EMENTA: APELAÇÃO CRIMINAL - TRÁFICO DE DROGAS - PRELIMINAR DE OFÍCIO - NULIDADE PROCESSUAL - INÉRCIA DO ADVOGADO CONSTITUÍDO - AUSÊNCIA DE INTIMAÇÃO DO ACUSADO PARA CONSTITUIR NOVO DEFENSOR PARTICULAR - NULIDADE ABSOLUTA - VIOLAÇÃO DO PRINCÍPIO DA AMPLA DEFESA - DECLARAÇÃO DA NULIDADE DESDE O PRIMEIRO MOMENTO DE INÉRCIA DA ATUAÇÃO DA DEFESA TÉCNICA - MÉRITO DO RECURSO PREJUDICADO. - O princípio da ampla defesa se apresenta como uma das principais garantias do Direito Processual Penal, o que implica na prerrogativa do acusado constituir seu próprio defensor. - A ausência de intimação do acusado para constituir novo defensor em razão da inércia do advogado até então constituído é causa de nulidade absoluta por violação ao princípio constitucional da ampla defesa, sobretudo ao se considerar que o desrespeito do direito de escolha do defensor ultrapassa a simples inobservância de formalidades, tratando-se, portanto, de nulidade de natureza absoluta. - Declarada a nulidade absoluta, todos os atos praticados a partir do momento processual anulado também devem ser desconsiderados, a teor do que determina o parágrafo 1º do artigo 573 do Código de Processo Penal.

APELAÇÃO CRIMINAL Nº 1.0114.19.006684-4/001 - COMARCA DE IBIRITÉ - APELANTE (S): JOAO MARQUES VERISSIMO DA ROCHA - APELADO (A)(S): MINISTÉRIO PÚBLICO DO ESTADO DE MINAS GERAIS

A C Ó R D Ã O

Vistos etc., acorda, em Turma, a 2ª CÂMARA CRIMINAL do Tribunal de Justiça do Estado de Minas Gerais, na conformidade da ata dos julgamentos, em PRELIMINAR DE OFÍCIO, ANULAR O PROCESSO DESDE A INTIMAÇÃO PARA APRESENTAÇÃO DA DEFESA PRÉVIA.

DES. GLAUCO FERNANDES

RELATOR





DES. GLAUCO FERNANDES (RELATOR)



V O T O

Trata-se de Apelação Criminal interposta por João Marques Veríssimo da Rocha em face da sentença de primeiro grau de f. 63/67, proferida pelo MM. Juiz de Direito da 1ª Vara Criminal, da Infância e Juventude e Precatórias Criminais da Comarca de Ibirité, que o condenou pela prática do crime tipificado no artigo 33, caput, da Lei nº 11.343/06. Assim, foi imposta a pena privativa de liberdade de 01 ano, 11 meses e 10 dias de reclusão, em regime inicial aberto, mais o pagamento de 193 dias-multa, à fração unitária mínima. Ao final, a reprimenda corporal foi substituída por duas penas restritivas de direitos, consistentes em prestação pecuniária e prestação de serviços à comunidade.

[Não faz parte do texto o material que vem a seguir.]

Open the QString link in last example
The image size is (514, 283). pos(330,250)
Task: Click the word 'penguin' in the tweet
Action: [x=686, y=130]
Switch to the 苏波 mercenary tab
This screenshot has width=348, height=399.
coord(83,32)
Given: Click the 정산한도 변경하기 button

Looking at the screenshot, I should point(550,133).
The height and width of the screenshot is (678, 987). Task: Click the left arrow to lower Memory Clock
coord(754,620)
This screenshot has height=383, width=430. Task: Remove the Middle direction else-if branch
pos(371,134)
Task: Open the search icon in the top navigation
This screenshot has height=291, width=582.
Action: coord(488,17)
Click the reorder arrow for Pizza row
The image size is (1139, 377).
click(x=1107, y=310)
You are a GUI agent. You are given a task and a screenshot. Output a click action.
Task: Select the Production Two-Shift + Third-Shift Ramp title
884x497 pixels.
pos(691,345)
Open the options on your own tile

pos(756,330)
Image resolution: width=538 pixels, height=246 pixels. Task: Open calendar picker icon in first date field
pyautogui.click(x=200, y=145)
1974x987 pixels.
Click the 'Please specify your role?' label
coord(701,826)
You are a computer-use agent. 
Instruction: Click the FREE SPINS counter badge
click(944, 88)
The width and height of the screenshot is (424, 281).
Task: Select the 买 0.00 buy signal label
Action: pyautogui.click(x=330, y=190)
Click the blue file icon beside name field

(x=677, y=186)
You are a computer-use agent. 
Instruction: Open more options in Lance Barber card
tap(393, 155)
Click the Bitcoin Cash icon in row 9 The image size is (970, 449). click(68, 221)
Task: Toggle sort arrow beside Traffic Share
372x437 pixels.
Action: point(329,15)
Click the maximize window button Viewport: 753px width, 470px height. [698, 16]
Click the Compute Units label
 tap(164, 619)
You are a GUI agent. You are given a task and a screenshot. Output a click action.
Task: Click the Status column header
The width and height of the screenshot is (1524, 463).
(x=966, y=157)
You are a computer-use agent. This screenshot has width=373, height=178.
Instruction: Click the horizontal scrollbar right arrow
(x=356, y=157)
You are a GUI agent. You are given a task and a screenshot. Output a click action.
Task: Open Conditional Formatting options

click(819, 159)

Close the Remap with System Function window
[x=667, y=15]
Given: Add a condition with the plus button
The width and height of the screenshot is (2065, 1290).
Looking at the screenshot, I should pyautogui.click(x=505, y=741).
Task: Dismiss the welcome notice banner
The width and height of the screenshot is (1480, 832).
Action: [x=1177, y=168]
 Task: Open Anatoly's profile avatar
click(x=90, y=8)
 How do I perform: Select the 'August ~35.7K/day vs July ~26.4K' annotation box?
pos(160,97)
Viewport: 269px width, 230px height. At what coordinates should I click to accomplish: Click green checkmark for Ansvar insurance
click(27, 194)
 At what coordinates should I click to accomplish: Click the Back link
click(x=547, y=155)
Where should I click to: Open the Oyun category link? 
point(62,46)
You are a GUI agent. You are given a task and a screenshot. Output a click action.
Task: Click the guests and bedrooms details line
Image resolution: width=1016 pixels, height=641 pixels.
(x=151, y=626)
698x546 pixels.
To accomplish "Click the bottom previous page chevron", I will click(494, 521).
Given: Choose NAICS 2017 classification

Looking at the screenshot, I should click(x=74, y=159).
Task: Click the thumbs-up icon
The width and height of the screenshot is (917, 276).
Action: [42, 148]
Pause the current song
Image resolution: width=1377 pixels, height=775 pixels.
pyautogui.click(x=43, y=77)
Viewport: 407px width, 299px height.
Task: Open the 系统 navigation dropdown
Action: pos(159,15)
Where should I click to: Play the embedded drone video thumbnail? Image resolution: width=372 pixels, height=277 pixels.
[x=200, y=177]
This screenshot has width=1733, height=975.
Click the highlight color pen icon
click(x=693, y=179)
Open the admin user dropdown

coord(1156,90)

Nas razões recursais a Defesa requer a absolvição pela insuficiência de prova da autoria. Subsidiariamente, postula a desclassificação do delito de tráfico de drogas para o crime do artigo 28 da Lei nº 11.343/06.

Pleiteia, ademais, o decote da causa de aumento prevista no inciso III do artigo 40 da Lei nº 11.343/06, a restituição dos bens lícitos apreendidos, a isenção das custas e o arbitramento dos honorários advocatícios ao defensor dativo (f. 76/82).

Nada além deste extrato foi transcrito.